Abbiamo già descritto su questa testata le difficoltà del giornalista/degustatore nell’individuare i vini da inserire in una determinata Guida (link). Stavolta vogliamo invece approfondire il tema del metodo.
Ci preme innanzitutto fare una premessa. Dato che una guida dovrebbe avere come punto di riferimento il lettore, sarebbe opportuno essere trasparenti proprio con quest’ultimo sulla metodologia utilizzata. Esprimiamo quindi il nostro apprezzamento per Doctorwine e Daniele Cernilli per aver fatto ulteriore chiarezza sugli strumenti utilizzati dalla “Guida Essenziale ai Vini d’Italia” (link), eccellente pubblicazione annuale. Questo tipo di trasparenza non è così frequente.
La nostra esperienza ci induce a pensare che la degustazione alla cieca, con tutte le sue imperfezioni, sia un metodo imprescindibile per valutare, nell’ambito di un confronto omogeneo, i diversi gradi di qualità dei vini che vengono assaggiati.
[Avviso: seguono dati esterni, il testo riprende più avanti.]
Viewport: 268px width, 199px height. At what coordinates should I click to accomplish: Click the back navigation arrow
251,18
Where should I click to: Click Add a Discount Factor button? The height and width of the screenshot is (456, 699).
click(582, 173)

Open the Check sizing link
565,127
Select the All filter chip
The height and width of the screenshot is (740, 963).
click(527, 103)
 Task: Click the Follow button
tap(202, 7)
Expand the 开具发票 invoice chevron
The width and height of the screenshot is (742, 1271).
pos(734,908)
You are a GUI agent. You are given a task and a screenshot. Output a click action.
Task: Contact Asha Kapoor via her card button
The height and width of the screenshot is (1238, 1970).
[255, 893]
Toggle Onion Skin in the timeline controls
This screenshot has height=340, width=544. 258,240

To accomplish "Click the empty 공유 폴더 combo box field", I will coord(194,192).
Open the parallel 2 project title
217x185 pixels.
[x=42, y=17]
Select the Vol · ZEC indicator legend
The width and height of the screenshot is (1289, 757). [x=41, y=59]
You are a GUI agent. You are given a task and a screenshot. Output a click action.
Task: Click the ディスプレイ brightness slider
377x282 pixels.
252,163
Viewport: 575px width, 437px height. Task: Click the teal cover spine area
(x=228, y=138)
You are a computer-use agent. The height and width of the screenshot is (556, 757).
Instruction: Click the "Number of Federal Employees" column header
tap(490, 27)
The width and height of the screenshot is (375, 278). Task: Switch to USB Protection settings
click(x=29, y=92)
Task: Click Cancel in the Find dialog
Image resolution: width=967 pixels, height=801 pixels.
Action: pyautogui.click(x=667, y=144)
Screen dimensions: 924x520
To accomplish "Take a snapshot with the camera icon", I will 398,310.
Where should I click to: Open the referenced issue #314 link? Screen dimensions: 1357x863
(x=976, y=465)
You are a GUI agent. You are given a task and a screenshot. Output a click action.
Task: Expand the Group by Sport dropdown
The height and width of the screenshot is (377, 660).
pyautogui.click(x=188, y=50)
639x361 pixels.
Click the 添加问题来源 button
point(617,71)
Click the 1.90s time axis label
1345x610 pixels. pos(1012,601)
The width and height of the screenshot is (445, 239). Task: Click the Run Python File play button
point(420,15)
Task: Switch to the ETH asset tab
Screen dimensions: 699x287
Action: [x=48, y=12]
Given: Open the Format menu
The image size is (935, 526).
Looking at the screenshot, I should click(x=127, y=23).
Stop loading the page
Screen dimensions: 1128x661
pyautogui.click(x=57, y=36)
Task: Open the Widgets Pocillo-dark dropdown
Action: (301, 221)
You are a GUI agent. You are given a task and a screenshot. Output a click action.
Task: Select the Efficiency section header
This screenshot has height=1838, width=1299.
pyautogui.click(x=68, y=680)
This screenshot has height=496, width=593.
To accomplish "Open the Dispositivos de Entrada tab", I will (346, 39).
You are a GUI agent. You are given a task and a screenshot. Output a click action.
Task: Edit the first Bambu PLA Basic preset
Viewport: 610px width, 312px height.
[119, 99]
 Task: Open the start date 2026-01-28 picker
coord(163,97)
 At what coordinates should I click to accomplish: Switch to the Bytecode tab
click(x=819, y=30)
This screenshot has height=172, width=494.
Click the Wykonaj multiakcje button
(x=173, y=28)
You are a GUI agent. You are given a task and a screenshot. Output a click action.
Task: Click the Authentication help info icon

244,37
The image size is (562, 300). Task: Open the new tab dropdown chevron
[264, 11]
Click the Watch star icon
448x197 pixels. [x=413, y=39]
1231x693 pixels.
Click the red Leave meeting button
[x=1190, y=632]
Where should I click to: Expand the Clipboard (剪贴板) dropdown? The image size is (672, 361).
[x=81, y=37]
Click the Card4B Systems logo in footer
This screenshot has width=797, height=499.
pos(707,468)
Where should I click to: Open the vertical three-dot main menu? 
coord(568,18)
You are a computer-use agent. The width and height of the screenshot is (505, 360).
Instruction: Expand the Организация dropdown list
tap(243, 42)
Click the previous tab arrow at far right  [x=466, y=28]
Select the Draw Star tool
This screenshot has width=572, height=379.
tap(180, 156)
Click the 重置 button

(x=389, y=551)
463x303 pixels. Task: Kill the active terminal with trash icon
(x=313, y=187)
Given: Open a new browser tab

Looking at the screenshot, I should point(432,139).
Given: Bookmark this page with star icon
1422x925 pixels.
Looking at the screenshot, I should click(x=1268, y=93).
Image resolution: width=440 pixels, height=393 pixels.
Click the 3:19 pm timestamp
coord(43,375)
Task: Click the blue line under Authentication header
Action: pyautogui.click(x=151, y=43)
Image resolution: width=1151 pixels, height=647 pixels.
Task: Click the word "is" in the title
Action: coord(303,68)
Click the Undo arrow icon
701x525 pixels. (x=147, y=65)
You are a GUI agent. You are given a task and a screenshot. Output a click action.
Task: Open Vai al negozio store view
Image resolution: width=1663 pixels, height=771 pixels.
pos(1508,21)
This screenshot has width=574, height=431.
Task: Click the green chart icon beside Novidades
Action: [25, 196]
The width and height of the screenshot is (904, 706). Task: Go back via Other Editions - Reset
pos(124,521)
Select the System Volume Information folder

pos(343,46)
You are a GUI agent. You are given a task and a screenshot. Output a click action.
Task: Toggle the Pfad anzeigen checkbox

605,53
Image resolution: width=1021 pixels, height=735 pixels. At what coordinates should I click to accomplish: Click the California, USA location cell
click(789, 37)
Noi siamo convinti che la cieca operata da una commissione (panel) di assaggio (e non da una sola persona) sia fondamentale per l’equità e la rappresentatività del giudizio. Siamo poi altrettanto convinti che non sia giusto mischiare valutazioni che escono da blind tasting con assaggi fatti in cantina davanti al produttore, soprattutto se quest’ultimo è uno di quelli che non vuole mandare i campioni alle guide, e che quindi non consente il confronto dei suoi vini con quelli di altri produttori.
Ciò nonostante, consapevoli della nostra fallibilità, rispettiamo chi fa scelte diverse dalla nostra, ma resisteremo ed insisteremo con la degustazione alla cieca che paradossalmente per noi rappresenta una luce che guida le nostre scelte, anche se leggeremo sempre con attenzione quelle pubblicazioni che utilizzano metodi differenti rispetto al nostro.